- **Exercise prompt**
Rename "Timeline Example" to "Gantt Chart" throughout this data and leave everything else unchanged.

- **Source records**
######

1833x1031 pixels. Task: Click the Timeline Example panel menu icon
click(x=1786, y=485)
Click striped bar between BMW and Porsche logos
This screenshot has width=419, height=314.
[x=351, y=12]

######

- **Expected answer**
1833x1031 pixels. Task: Click the Gantt Chart panel menu icon
click(x=1786, y=485)
Click striped bar between BMW and Porsche logos
This screenshot has width=419, height=314.
[x=351, y=12]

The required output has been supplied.